Literatura

Leer a las patadas

Fotografía de https://thoroughlyreviewed.com

08/01/2018

No recuerdo bien por qué, pero no aprendí a leer en la escuela sino en mi casa, a los cinco años, en Lima. Me enseñó mi padre, con más astucia que paciencia. Y también a las patadas.

Que nadie sospeche maltrato infantil ni otro tipo de bestialidad. Más bien el bestia era yo, que me negaba a escuchar a mi padre cuando intentaba enseñarme a pronunciar y memorizar las letras. A mí sólo me interesaba jugar con mi balón de fútbol. Patearlo hasta el cansancio contra la pared de mi cuarto y dar alaridos de euforia que crispaban a los vecinos y prolongaban mi analfabetismo. Sin embargo, no contaba con la sabiduría pausada de mi padre, a prueba de vástagos desobedientes.

Una tarde, como era ya costumbre, sacó los lápices y la cartilla, y me llamó a la mesa. Me negué, grité alguna impertinencia y me fui a buscar mi pelota. Él no se inmutó y eso me hizo sospechar algo que se aclararía al sacar el balón debajo de mi cama: en cada hexágono de su superficie estaba dibujada una vistosa letra del alfabeto español. Yo lo veía absorto y no sabía si patearlo o deletrearlo. Ese desconcierto me venció. Mi padre había pasado la noche anterior convirtiendo mi pelota de fútbol en un redondo abecedario.

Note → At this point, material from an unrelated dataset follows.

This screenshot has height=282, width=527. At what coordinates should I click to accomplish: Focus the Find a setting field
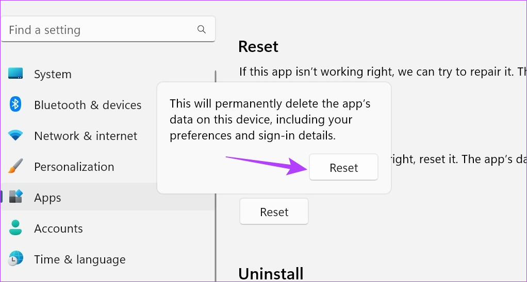tap(108, 29)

Cuando salí del cuarto con la esférica bajo el brazo, lo vi de pie, en el umbral de la cocina, con una sonrisa que revelaba su triunfo y su expectativa. Le hice un pase con el balón; despacito, para que no se borraran las letras. Él lo paró en seco, lo elevó hasta su cabeza y me lo devolvió con un toque preciso. Luego me dijo: “Cuando te hayas aprendido todo el balón, te llevo al estadio a ver jugar al Alianza Lima contra el Universitario”. Yo era del Alianza. Él de la “U”. Los mayores rivales del fútbol peruano. Jamás había ido al estadio. A esa edad, era como viajar a otro planeta. Así que el pacto gestado en esa promesa me enseñó a leer y a driblar más rápido. Mi primer balón de fútbol fue también mi primer contacto con el alfabeto español. Cuando quería lo pateaba, y cuando no, lo pronunciaba.

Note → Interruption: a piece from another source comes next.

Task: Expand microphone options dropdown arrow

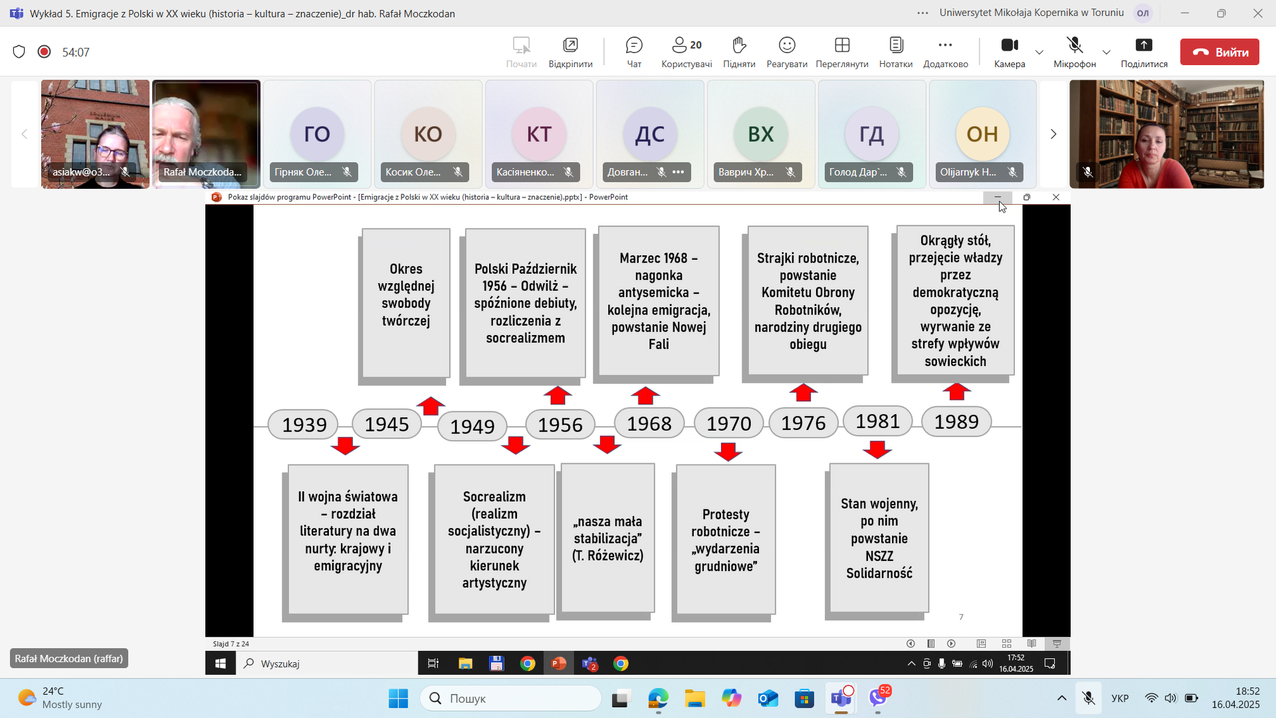Action: 1106,52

Lástima que no haya podido conservar ese regalo de mi padre. En alguna de esas fiestas de cumpleaños a las que solían acudir todos mis primos como una barahúnda, uno de ellos, armado de unas enormes tijeras y un frasco de témpera verde, transformó mi pelota en un casco militar. Al principio protesté, pero luego agarré el hemisferio de cuero sobrante, me hice mi propio casco y me sumé a la batalla. Las armas, como en el célebre discurso de don Quijote, habían resultado otra vez favorecidas, aunque Cervantes supiera también que son las letras las que terminan por dotar de permanencia a la memoria.

***

Este texto fue publicado originalmente en Prodavinci el 22 de marzo de 2013.